# [EXTRACT TO READ]
A research team at Cincinnati Children’s Hospital Medical Center has received a $626,000 grant to test saracatinib (AZD0530), an experimental drug, as a new potential treatment for cystic fibrosis (CF). The grant will support further preclinical evaluation of this new candidate drug, which promises to compliment current therapies. It could offer under-treated cystic fibrosis populations greater access to therapy and directly address infection and inflammation associated with the lung disease.
The team is being led by Anil Jegga, DVM, MRes, professor in the Division of Biomedical Informatics, Anjaparavanda Naren, PhD, professor in the Division of Pulmonary Medicine and Director of the Cystic Fibrosis Research Center, and John Clancy, MD, professor in the Division of Pulmonary Medicine.
Cystic fibrosis, a hereditary disorder, affects more than 30,000 individuals in the United States and 70,000 individuals worldwide, with an annual healthcare cost of over $1.8 billion. It is a progressive genetic disease in which a defective gene causes a thick, sticky buildup of mucus in the lungs, pancreas and other organs. Over time the disorder limits a patient’s ability to breathe.
The CF community has benefited from some recent drug advances but the efficacy of these new drugs can be undermined by persistent airway infection and inflammation in CF patients. Furthermore, these drugs are extremely expensive. Hence, providing new and effective therapeutics continues to be a critical need in the CF community.

# [YOUR TASKS]
A. In the article on the cystic fibrosis grant, who directs the Cystic Fibrosis Research Center?
B. Reproduce everything in the article on the cystic fibrosis grant from "The team is" down to "of Pulmonary Medicine.", word for word.
C. Write the next part of the article on the cystic fibrosis grant, picking up after its last sentence.

Entries drawn from a collection:

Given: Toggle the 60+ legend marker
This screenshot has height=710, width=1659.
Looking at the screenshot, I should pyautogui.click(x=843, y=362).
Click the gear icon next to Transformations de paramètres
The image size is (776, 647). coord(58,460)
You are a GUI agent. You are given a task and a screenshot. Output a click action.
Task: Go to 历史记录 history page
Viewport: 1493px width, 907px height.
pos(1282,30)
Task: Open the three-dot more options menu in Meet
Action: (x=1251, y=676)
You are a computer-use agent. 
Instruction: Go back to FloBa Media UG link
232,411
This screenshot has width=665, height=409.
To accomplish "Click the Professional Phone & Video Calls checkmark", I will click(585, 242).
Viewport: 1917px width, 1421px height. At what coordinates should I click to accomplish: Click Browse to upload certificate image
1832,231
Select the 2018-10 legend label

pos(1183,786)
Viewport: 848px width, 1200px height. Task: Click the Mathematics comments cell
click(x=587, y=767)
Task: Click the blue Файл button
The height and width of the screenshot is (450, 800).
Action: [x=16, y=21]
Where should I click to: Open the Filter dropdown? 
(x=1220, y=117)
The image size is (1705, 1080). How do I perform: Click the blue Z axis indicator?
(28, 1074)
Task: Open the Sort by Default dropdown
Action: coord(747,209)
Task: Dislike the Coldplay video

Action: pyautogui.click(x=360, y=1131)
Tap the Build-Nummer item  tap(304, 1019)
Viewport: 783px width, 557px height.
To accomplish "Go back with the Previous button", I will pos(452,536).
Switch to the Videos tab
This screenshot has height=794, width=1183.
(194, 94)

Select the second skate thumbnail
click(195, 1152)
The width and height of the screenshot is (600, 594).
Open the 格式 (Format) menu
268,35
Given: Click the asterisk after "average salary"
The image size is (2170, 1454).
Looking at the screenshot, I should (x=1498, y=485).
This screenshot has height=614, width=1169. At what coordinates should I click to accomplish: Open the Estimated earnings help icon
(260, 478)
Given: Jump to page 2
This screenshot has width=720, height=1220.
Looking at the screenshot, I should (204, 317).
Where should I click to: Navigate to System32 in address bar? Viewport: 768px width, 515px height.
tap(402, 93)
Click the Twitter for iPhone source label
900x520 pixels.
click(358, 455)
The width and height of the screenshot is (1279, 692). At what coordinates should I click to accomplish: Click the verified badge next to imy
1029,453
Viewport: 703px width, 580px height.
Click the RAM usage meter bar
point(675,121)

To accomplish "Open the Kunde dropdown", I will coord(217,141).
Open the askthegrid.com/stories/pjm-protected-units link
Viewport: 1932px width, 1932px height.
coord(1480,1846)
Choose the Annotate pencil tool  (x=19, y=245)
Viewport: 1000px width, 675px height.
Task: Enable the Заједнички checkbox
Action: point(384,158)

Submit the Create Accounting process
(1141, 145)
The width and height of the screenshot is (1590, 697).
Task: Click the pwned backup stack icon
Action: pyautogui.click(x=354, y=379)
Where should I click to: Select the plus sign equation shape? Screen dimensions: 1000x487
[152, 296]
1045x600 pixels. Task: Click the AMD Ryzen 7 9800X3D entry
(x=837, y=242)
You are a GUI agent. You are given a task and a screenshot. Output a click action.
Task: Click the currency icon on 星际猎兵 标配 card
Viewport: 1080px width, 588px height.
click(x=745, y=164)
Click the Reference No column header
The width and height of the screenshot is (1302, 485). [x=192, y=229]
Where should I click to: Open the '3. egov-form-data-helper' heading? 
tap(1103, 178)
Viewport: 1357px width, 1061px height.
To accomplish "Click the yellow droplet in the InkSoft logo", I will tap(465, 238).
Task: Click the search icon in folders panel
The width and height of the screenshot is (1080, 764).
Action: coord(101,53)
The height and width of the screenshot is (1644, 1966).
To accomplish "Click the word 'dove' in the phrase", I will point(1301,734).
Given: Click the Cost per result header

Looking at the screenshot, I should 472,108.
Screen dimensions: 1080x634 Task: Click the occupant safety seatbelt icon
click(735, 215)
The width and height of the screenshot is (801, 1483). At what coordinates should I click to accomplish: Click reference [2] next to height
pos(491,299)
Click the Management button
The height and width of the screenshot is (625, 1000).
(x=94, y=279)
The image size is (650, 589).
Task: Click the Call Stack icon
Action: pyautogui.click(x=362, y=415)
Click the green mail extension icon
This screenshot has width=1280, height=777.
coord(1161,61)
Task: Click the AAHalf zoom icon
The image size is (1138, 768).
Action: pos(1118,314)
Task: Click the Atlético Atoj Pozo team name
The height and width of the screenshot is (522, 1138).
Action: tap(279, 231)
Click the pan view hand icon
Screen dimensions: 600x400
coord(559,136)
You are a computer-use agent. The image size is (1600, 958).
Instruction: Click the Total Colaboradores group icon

# [ANSWERS TO EACH TASK]
A. Anjaparavanda Naren, PhD

B.
The team is being led by Anil Jegga, DVM, MRes, professor in the Division of Biomedical Informatics, Anjaparavanda Naren, PhD, professor in the Division of Pulmonary Medicine and Director of the Cystic Fibrosis Research Center, and John Clancy, MD, professor in the Division of Pulmonary Medicine.

C.
Computational Drug Repurposing
Jegga is an expert in systems biology and computational drug repurposing, which relies on developing and applying computational analyses to discover new uses for existing drugs or investigational small molecules.
“We are working to make this process ‘systematically serendipitous’ thanks to the volume of multifaceted biomedical and genomic big data now available”–Anil Jegga, DVM, MRes
He conducted a combinatorial bioinformatics analysis of CF patient gene expression data coupled with compound screening to identify saracatinib (AZD0530), an experimental drug that has already been tested for safety in hundreds of human patients, as a candidate therapeutic for CF.
Preliminary testing in the Naren Lab confirmed this finding using enteroids, which are artificially grown masses of cells or tissues generated from CF patients that allow new compounds to be tested on those tissues safely outside the body. Several prior studies have also demonstrated the anti-inflammatory and anti-infective activity of saracatinib.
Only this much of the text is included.